## Source document

All of lore.kernel.org
 help / color / mirror / Atom feed
From: "Chen, Gong" <gong.chen@linux.intel.com>
To: Borislav Petkov <bp@suse.de>
Cc: tony.luck@intel.com, linux-kernel@vger.kernel.org
Subject: Re: [PATCH 4/4 Rebase] x86, MCE: Avoid potential deadlock in MCE context
Date: Fri, 22 May 2015 17:12:47 -0400	[thread overview]
Message-ID: <20150522211247.GB4930@gchen.bj.intel.com> (raw)
In-Reply-To: <20150520092800.GB3645@pd.tnic>

[-- Attachment #1: Type: text/plain, Size: 6649 bytes --]

On Wed, May 20, 2015 at 11:28:00AM +0200, Borislav Petkov wrote:
> Date: Wed, 20 May 2015 11:28:00 +0200
> From: Borislav Petkov <bp@suse.de>
> To: "Chen, Gong" <gong.chen@linux.intel.com>, tony.luck@intel.com
> Cc: linux-kernel@vger.kernel.org
> Subject: Re: [PATCH 4/4 Rebase] x86, MCE: Avoid potential deadlock in MCE
>  context
> User-Agent: Mutt/1.5.23 (2014-03-12)
> 
> On Wed, May 20, 2015 at 03:35:38PM -0400, Chen, Gong wrote:
> > Printing in MCE context is a no-no, currently, as printk is not
> > NMI-safe. If some of the notifiers on the MCE chain call *printk*, we
> > may deadlock. In order to avoid that, delay printk into process context
> > to fix it.
> > 
> > Background info at: https://lkml.org/lkml/2014/6/27/26
> > 
> > Reported-by: Xie XiuQi <xiexiuqi@huawei.com>
> > Signed-off-by: Chen, Gong <gong.chen@linux.intel.com>
> > Link: http://lkml.kernel.org/r/1406797523-28710-6-git-send-email-gong.chen@linux.intel.com
> > [ Boris: rewrite a bit. ]
> > Signed-off-by: Borislav Petkov <bp@suse.de>
> > ---
> >  arch/x86/include/asm/mce.h               | 1 +
> >  arch/x86/kernel/cpu/mcheck/mce-apei.c    | 2 +-
> >  arch/x86/kernel/cpu/mcheck/mce.c         | 8 ++++++--
> >  arch/x86/kernel/cpu/mcheck/mce_intel.c   | 1 -
> >  arch/x86/kernel/cpu/mcheck/therm_throt.c | 1 +
> >  arch/x86/kernel/cpu/mcheck/threshold.c   | 1 +
> >  6 files changed, 10 insertions(+), 4 deletions(-)

## Given instruction
Answer these questions from the patch email:
1. Who is credited with reporting the problem?
2. What makes printing in MCE context unsafe?
3. How many files does the patch change?
The material after this point is separate from the patch email.

## Records shown
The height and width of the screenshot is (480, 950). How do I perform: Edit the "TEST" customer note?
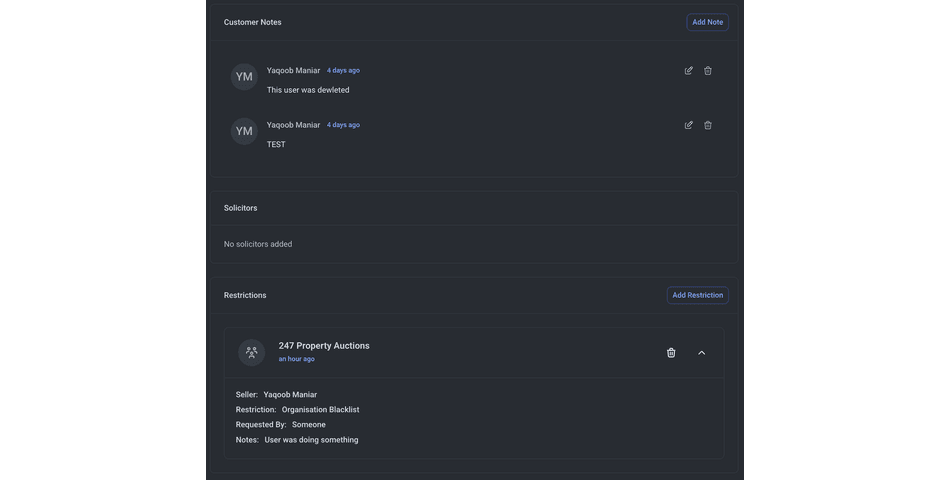coord(688,125)
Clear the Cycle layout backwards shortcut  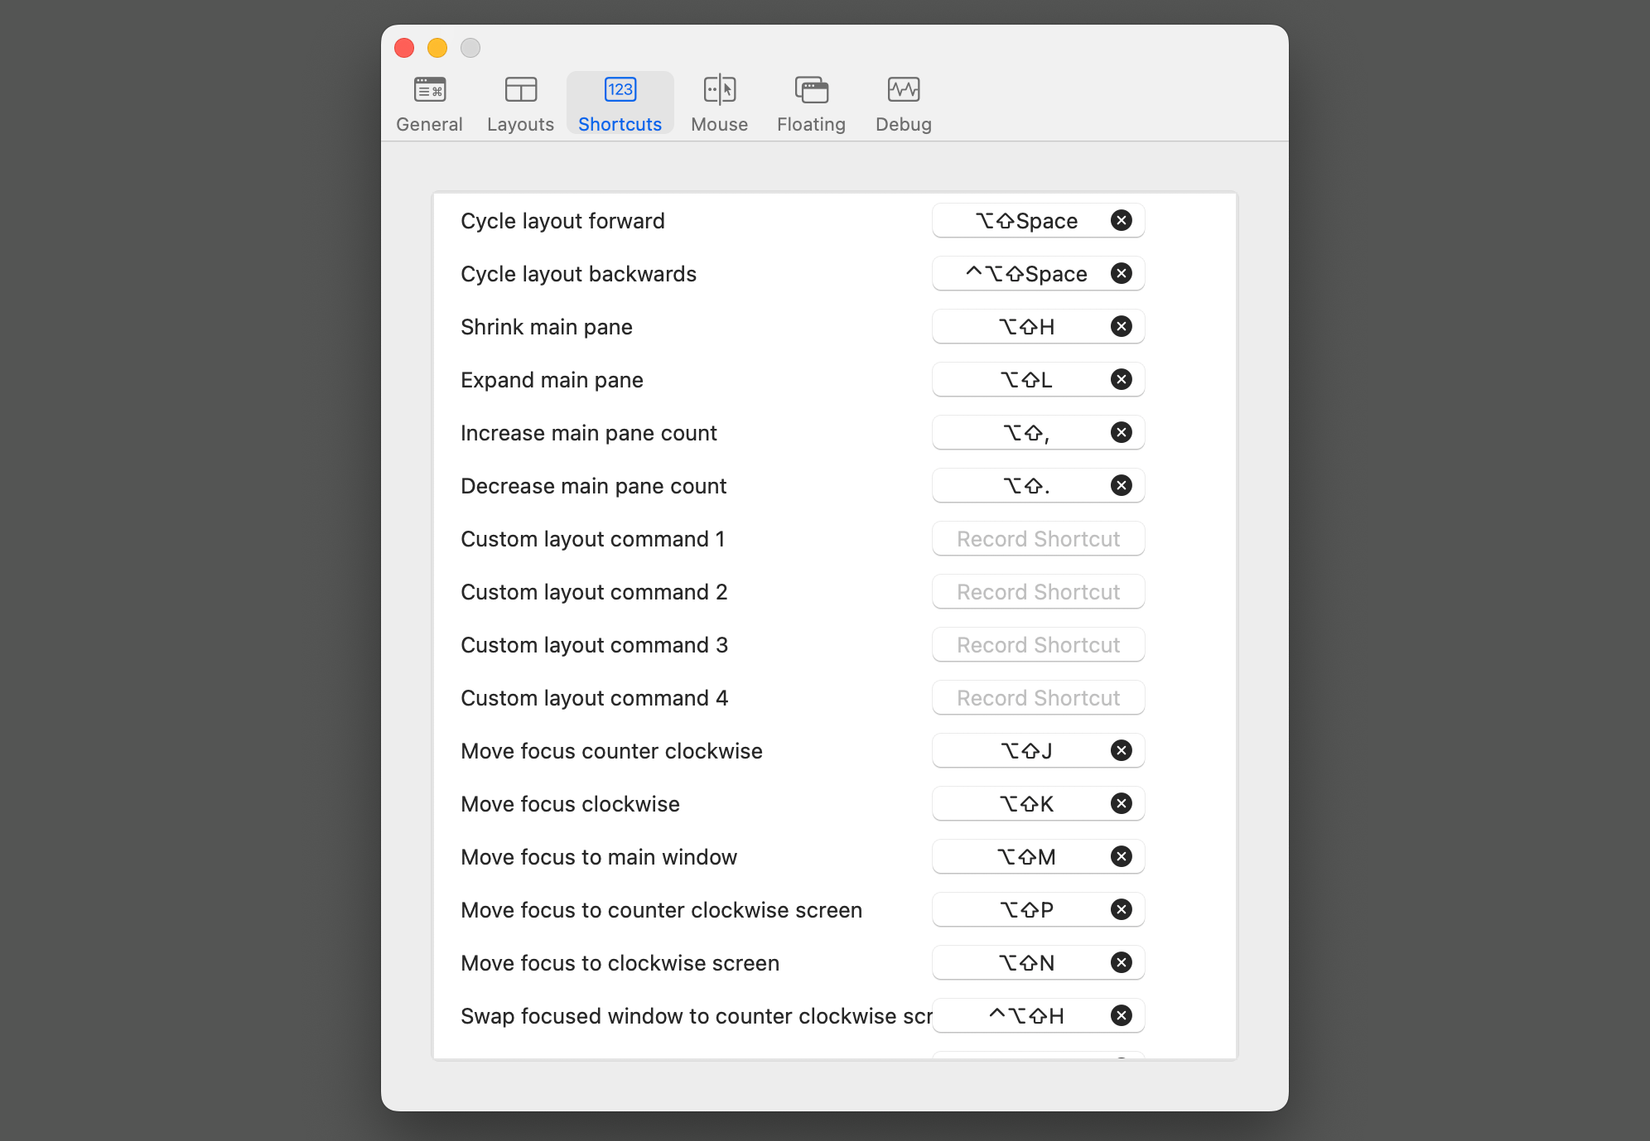pyautogui.click(x=1121, y=274)
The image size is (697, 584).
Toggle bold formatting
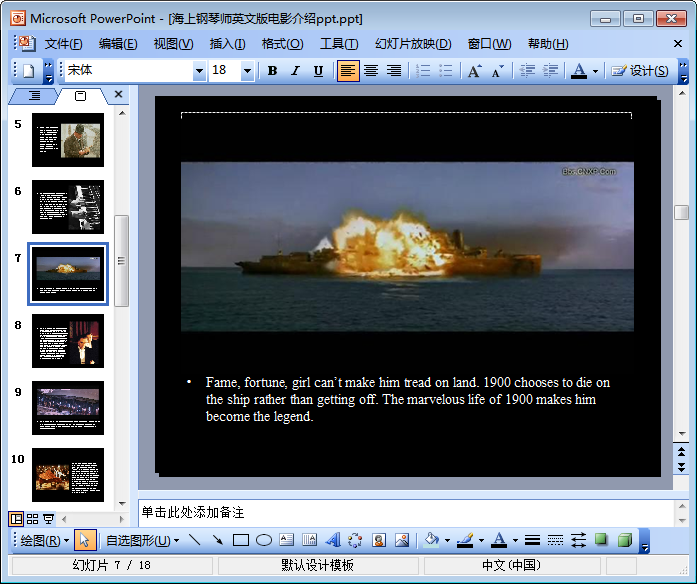(272, 71)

## In response
1. Xie XiuQi.
2. printk is not NMI-safe, so if notifiers on the MCE chain call printk, the system may deadlock.
3. Six files.